#### Exercise prompt:
Repeat only the lines below from the one containing "Viewport: 842px width, 1871px height." through the one containing "Toggle the DRC", inclusive, exactly as written.
── Records to use
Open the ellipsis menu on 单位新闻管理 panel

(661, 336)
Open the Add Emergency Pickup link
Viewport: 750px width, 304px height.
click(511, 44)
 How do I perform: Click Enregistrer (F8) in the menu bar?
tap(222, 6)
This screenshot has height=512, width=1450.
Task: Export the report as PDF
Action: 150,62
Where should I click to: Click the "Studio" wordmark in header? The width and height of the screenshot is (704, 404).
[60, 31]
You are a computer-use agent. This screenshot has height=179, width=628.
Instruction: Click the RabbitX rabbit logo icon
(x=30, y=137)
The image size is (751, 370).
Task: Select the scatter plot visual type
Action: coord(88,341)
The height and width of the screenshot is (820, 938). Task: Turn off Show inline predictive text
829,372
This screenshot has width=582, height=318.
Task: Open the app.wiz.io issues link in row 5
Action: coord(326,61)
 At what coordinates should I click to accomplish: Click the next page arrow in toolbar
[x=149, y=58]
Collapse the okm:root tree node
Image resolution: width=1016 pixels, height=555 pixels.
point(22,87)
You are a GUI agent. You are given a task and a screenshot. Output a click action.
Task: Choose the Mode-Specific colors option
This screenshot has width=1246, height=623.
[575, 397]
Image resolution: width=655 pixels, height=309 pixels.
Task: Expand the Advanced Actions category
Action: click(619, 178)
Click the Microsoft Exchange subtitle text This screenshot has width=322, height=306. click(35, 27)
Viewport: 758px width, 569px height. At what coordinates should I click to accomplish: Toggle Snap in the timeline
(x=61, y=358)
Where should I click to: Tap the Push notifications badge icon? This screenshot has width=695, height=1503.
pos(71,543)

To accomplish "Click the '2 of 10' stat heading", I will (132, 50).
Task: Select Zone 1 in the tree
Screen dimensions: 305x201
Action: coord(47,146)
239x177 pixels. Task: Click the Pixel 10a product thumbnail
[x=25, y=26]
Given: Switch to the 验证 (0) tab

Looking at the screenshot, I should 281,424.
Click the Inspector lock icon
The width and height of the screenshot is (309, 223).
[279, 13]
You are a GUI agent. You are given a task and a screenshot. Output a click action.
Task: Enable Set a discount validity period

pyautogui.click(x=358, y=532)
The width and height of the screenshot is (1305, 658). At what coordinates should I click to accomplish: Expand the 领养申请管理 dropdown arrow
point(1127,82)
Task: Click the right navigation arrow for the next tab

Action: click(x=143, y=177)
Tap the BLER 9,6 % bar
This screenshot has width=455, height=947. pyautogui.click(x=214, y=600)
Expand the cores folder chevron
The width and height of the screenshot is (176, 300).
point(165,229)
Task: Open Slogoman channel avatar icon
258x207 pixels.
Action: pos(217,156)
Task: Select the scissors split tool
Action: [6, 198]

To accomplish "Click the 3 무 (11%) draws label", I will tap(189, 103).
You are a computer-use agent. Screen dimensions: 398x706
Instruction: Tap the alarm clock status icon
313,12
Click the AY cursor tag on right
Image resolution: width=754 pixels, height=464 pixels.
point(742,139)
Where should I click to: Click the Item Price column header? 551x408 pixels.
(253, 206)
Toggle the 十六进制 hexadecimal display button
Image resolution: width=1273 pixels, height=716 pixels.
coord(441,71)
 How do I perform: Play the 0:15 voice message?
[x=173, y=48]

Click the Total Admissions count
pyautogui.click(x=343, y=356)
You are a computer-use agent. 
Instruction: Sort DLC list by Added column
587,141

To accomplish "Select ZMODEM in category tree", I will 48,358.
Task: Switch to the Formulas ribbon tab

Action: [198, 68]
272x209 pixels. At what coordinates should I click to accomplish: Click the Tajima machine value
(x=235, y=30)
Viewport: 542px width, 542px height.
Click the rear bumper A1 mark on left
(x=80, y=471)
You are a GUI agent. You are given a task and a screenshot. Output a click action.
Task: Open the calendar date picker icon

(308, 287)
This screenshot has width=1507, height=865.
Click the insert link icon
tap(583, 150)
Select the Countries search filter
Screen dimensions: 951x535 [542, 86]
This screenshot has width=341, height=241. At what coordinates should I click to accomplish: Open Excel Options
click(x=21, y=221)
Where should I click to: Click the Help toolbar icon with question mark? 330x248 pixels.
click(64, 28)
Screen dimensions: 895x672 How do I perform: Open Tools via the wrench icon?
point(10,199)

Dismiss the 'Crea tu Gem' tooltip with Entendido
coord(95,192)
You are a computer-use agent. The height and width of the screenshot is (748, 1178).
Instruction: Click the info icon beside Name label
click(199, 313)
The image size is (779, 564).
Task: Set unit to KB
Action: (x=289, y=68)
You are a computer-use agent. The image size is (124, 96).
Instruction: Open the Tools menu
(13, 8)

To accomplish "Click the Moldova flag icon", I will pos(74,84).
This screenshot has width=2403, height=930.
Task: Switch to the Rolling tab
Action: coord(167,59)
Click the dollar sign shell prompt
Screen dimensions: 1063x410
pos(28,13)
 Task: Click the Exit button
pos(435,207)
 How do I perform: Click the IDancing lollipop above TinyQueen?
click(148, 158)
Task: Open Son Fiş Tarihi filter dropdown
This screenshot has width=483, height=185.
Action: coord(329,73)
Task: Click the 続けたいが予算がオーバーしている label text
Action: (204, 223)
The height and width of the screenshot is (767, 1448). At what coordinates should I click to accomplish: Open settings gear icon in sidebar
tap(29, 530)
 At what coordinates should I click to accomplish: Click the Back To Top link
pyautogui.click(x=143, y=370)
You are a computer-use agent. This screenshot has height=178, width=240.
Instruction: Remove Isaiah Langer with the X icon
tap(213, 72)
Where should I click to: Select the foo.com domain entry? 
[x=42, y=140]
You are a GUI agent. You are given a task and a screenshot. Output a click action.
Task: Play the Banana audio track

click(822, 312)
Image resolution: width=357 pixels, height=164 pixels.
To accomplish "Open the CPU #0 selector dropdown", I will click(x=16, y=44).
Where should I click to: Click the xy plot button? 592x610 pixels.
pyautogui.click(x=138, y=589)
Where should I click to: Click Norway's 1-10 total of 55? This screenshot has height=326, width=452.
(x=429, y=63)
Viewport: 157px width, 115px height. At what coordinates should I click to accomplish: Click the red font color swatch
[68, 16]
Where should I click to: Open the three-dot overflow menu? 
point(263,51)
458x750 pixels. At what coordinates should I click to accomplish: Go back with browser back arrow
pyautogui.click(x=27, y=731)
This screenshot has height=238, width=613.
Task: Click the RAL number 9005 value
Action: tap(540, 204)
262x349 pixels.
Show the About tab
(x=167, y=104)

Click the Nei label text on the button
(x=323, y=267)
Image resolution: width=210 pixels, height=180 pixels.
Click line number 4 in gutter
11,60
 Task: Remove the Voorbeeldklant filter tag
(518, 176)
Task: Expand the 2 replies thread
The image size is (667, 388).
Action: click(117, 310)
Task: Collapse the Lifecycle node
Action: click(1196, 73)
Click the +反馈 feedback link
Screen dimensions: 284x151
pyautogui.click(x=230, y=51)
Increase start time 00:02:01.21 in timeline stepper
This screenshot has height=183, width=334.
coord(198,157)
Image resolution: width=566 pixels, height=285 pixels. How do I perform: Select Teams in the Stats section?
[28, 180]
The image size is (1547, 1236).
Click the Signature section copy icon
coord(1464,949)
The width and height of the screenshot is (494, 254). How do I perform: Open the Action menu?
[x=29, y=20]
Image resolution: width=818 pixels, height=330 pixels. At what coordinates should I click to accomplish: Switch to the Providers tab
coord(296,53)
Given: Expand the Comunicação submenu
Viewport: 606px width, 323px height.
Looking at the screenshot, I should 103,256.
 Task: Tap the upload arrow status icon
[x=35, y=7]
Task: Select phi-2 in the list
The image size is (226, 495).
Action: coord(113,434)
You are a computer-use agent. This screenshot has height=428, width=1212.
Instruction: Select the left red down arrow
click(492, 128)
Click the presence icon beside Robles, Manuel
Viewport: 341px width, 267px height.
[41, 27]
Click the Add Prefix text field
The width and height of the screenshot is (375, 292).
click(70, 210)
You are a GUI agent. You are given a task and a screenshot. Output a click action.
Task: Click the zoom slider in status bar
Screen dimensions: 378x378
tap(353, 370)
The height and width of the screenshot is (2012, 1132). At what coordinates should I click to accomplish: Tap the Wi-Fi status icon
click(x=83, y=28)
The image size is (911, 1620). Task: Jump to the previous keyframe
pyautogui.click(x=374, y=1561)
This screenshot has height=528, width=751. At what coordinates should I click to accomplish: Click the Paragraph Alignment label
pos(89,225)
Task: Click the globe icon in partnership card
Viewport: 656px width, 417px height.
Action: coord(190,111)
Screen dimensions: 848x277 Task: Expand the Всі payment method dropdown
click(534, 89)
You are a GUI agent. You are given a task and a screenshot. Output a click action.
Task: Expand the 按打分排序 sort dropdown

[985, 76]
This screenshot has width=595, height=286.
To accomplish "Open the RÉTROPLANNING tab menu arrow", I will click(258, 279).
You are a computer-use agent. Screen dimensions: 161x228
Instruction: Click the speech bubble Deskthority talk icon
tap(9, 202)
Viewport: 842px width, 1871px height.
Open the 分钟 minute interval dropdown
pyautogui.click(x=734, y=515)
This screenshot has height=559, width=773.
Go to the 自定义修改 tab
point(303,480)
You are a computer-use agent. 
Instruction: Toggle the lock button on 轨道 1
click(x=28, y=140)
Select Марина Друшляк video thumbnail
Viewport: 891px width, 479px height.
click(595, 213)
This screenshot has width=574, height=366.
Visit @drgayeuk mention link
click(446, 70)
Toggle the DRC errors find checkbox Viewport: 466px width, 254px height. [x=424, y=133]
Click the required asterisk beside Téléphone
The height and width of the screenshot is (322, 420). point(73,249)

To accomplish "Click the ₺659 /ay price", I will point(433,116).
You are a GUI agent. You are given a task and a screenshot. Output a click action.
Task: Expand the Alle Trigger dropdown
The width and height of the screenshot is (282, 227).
────
#### Written answer:
Viewport: 842px width, 1871px height.
Open the 分钟 minute interval dropdown
pyautogui.click(x=734, y=515)
This screenshot has height=559, width=773.
Go to the 自定义修改 tab
point(303,480)
You are a computer-use agent. 
Instruction: Toggle the lock button on 轨道 1
click(x=28, y=140)
Select Марина Друшляк video thumbnail
Viewport: 891px width, 479px height.
click(595, 213)
This screenshot has width=574, height=366.
Visit @drgayeuk mention link
click(446, 70)
Toggle the DRC errors find checkbox Viewport: 466px width, 254px height. [x=424, y=133]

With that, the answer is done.